Jumbo-Visma-Fahrerin Marianne Vos im gelben Trikot
Tourreporter

6. Etappe der Tour de France Femmes Ein letztes Hurra für Vos im Gelben Trikot

Stand: 29.07.2022 19:29 Uhr

Marianne Vos sprintet in Rosheim zum Etappensieg und trägt weiter das Gelbe Trikot. Bei der Entscheidung über den Gesamtsieg wird sie aber wohl keine Rolle spielen.

Von Michael Ostermann, Rosheim

Noch einmal durchlief Marianne Vos in Rosheim das Prozedere im Gelben Trikot: Rauf auf das gelbe Podium und sich feiern lassen, Interview für das weltweite TV-Publikum, Fragen beantworten für die elektronischen Medien, Dopingkontrolle und schließlich noch eine Pressekonferenz.

Fünf Mal hat Vos dieses Programm nun schon absolviert, seit sie am Montag die 2. Etappe der Tour de France Femmes gewann und das Gelbe Trikot übernahm. Viel Muße, diese Zeit im bekanntesten Kleidungsstück des Radsports sacken zu lassen, blieb ihr jedoch bislang nicht.

Vos kann die Emotionen kaum verarbeiten

Auf die täglichen Fragen danach, wie es sich anfühle, im Maillot Jaune bei der ersten Tour de France der Frauen seit 33 Jahren durch die französischen Lande zu fahren, hatte sich Vos deshalb als Standardantwort zurechtgelegt, dass das alles sehr speziell sei. Vielmehr war ihr bis dahin nicht zu entlocken.
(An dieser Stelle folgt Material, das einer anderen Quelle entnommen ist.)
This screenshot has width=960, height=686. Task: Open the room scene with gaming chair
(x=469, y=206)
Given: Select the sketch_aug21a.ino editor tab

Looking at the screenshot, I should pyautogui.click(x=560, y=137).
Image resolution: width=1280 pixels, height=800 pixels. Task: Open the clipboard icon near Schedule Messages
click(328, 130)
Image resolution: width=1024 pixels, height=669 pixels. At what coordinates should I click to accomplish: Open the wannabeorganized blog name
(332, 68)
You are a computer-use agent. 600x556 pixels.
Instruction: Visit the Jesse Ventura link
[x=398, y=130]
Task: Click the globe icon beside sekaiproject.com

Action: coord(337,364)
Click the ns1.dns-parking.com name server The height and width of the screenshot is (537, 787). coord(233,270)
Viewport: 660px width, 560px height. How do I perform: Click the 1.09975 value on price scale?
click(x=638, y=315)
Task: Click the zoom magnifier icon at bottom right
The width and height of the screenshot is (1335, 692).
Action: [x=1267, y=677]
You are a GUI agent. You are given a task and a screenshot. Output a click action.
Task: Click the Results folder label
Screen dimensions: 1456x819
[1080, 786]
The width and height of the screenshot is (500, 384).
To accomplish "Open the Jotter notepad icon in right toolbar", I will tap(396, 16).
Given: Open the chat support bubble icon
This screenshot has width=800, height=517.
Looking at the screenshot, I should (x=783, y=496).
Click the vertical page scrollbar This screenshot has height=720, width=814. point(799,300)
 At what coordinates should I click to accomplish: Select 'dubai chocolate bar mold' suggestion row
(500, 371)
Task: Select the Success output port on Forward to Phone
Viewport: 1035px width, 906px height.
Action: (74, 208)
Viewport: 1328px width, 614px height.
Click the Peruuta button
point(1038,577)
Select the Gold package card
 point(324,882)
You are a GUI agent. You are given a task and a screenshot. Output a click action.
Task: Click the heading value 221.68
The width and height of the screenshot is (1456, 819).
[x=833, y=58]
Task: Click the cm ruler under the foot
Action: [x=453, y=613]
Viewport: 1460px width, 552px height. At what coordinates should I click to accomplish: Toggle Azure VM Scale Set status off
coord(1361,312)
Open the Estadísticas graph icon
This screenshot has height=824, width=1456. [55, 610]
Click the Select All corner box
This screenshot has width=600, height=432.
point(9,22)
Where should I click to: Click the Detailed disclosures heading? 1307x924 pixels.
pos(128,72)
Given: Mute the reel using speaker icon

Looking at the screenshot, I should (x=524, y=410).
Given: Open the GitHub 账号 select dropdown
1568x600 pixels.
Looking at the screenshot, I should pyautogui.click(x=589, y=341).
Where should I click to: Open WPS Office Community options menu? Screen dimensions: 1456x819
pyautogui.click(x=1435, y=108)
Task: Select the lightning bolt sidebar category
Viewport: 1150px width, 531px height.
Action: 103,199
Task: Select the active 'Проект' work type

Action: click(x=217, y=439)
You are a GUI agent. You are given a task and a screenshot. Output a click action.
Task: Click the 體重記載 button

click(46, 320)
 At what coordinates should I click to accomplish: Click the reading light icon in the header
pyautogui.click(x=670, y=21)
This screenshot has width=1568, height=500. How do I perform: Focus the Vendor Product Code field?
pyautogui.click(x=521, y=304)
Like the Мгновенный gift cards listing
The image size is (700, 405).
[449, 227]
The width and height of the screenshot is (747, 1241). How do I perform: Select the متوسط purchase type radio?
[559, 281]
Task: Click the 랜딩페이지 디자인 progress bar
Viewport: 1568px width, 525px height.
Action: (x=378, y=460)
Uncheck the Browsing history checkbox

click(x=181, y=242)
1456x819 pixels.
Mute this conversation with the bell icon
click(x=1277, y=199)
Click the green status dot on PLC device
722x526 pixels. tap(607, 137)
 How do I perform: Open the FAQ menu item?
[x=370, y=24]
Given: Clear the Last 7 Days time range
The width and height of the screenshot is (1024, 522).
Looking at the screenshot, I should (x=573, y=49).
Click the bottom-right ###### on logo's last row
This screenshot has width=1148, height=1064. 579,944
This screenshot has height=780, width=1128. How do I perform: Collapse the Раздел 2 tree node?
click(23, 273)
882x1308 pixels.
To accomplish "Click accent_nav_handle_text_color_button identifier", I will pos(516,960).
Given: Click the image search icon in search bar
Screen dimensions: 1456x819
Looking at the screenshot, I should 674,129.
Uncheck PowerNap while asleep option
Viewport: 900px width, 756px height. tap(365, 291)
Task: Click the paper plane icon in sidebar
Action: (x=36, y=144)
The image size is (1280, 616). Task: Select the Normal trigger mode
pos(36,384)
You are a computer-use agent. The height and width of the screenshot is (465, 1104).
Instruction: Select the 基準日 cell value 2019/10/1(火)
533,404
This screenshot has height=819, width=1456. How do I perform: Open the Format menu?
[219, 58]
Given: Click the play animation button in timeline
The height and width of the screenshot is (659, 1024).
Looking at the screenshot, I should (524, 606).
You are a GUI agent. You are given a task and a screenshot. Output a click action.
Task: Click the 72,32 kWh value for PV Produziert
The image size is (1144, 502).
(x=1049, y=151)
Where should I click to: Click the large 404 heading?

"Ehrlich gesagt, bleibt nicht sehr viel Zeit zu reflektieren", erklärte sie in Rosheim, nachdem sie auf der 6. Etappe nicht nur Gelb verteidigt, sondern auch zu ihrem zweiten Tageserfolg gefahren war. "Man hat gerade genug Zeit zu essen und zu schlafen und sich dann auf die nächste Etappe vorzubereiten." Die Emotionen, die Größe des Ganzen - das alles könne man gar nicht verarbeiten.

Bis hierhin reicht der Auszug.